REQUIRED WORK.
Leave out the pictures, then return the records word for word.

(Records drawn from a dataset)
━━━
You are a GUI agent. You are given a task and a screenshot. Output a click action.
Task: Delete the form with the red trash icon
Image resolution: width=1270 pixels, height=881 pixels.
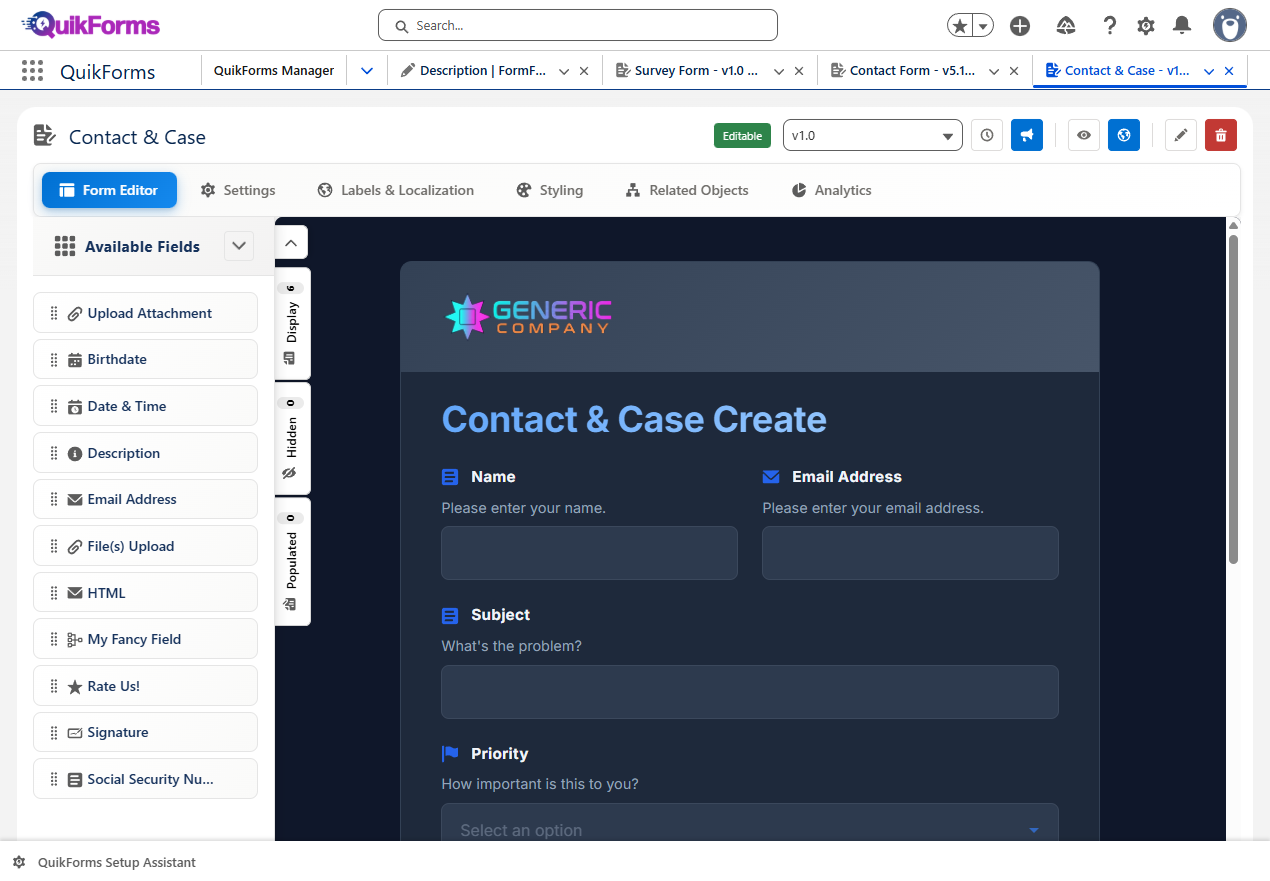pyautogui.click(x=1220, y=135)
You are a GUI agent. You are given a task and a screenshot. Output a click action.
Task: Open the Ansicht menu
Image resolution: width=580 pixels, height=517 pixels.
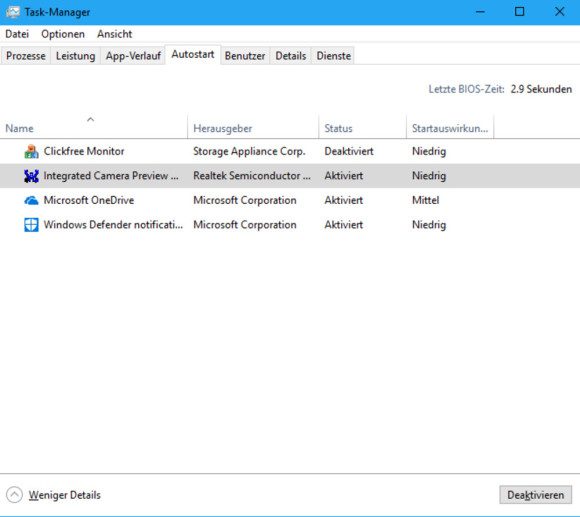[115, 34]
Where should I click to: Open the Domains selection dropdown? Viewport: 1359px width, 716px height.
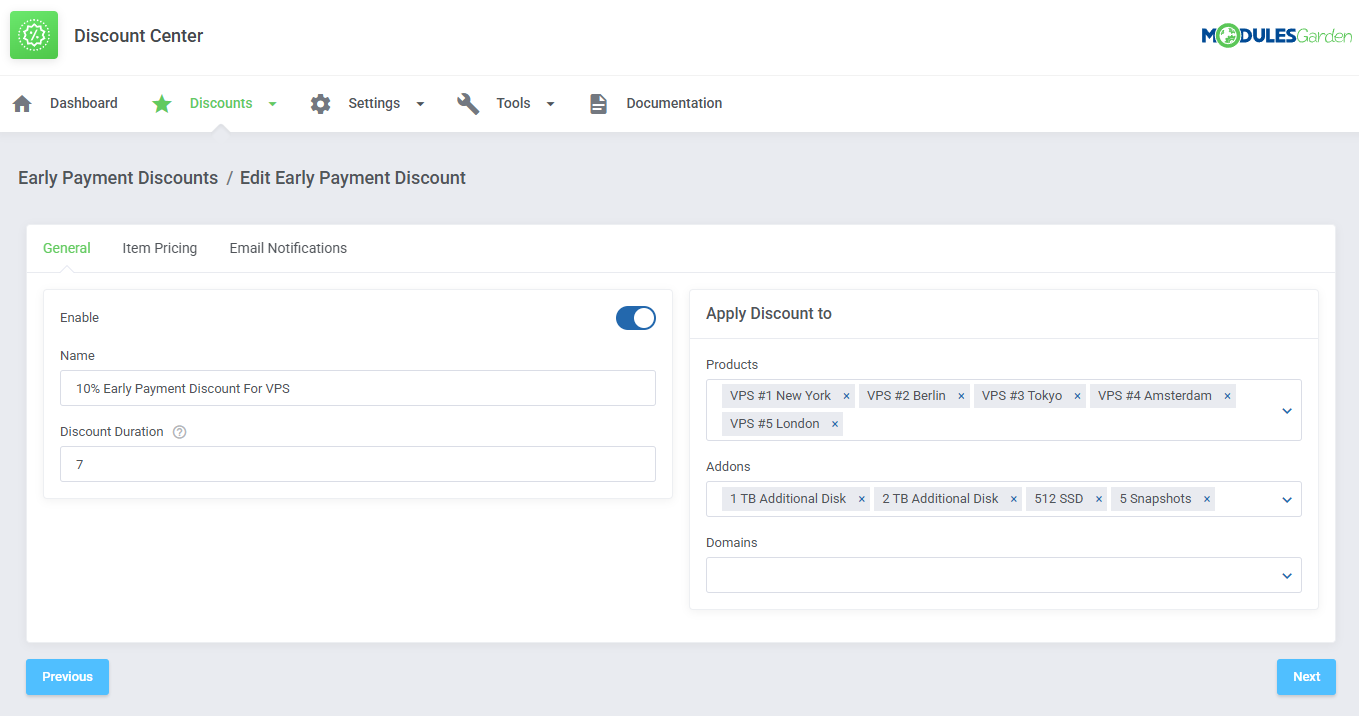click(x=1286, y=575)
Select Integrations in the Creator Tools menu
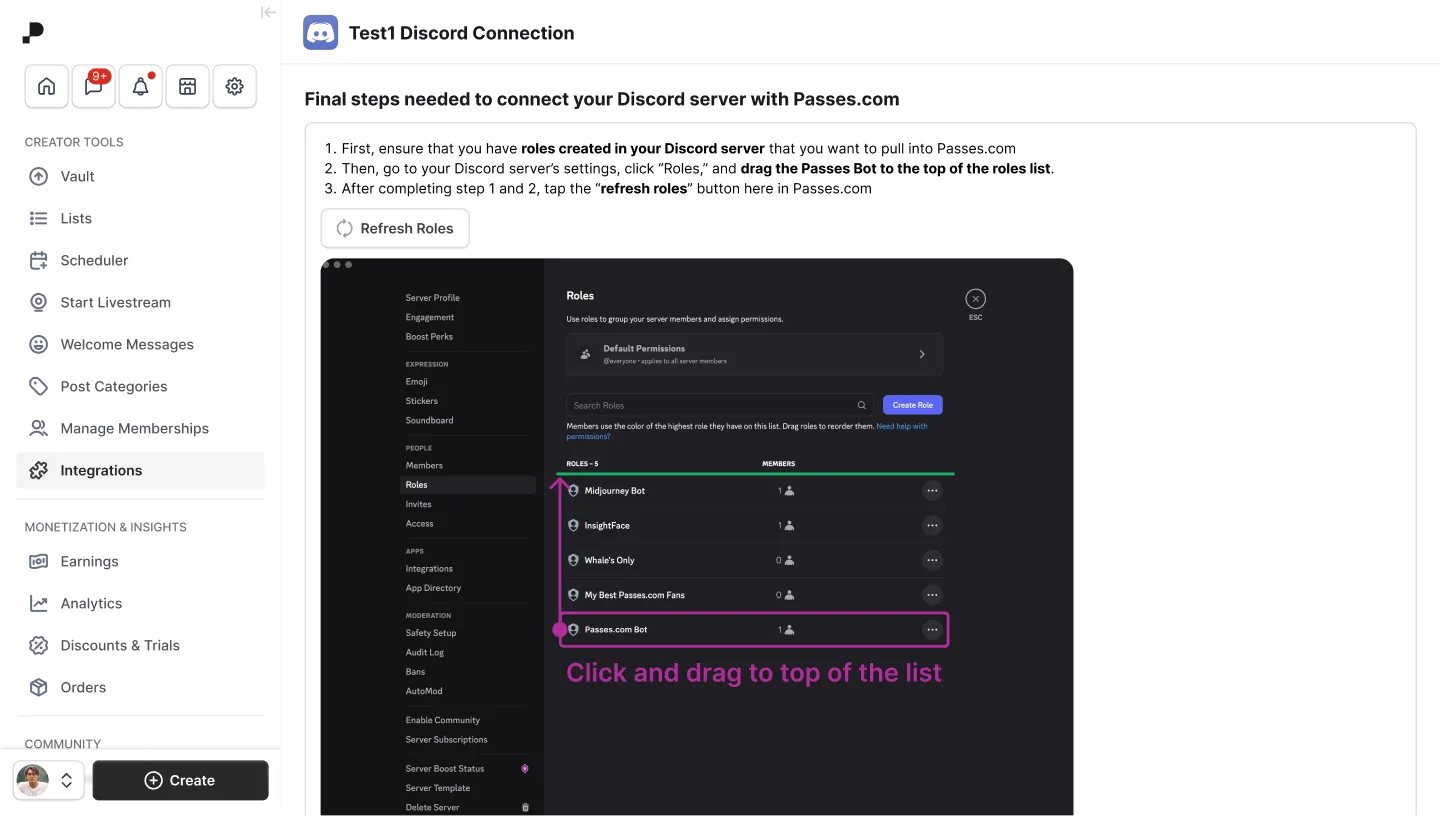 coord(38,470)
━━━
TASK RESULT.
You are a GUI agent. You are given a task and a screenshot. Output a click action.
Task: Delete the form with the red trash icon
Image resolution: width=1270 pixels, height=881 pixels.
pyautogui.click(x=1220, y=135)
You are a GUI agent. You are given a task and a screenshot. Output a click action.
Task: Open the Ansicht menu
Image resolution: width=580 pixels, height=517 pixels.
[115, 34]
Where should I click to: Open the Domains selection dropdown? Viewport: 1359px width, 716px height.
click(x=1286, y=575)
Select Integrations in the Creator Tools menu
 coord(38,470)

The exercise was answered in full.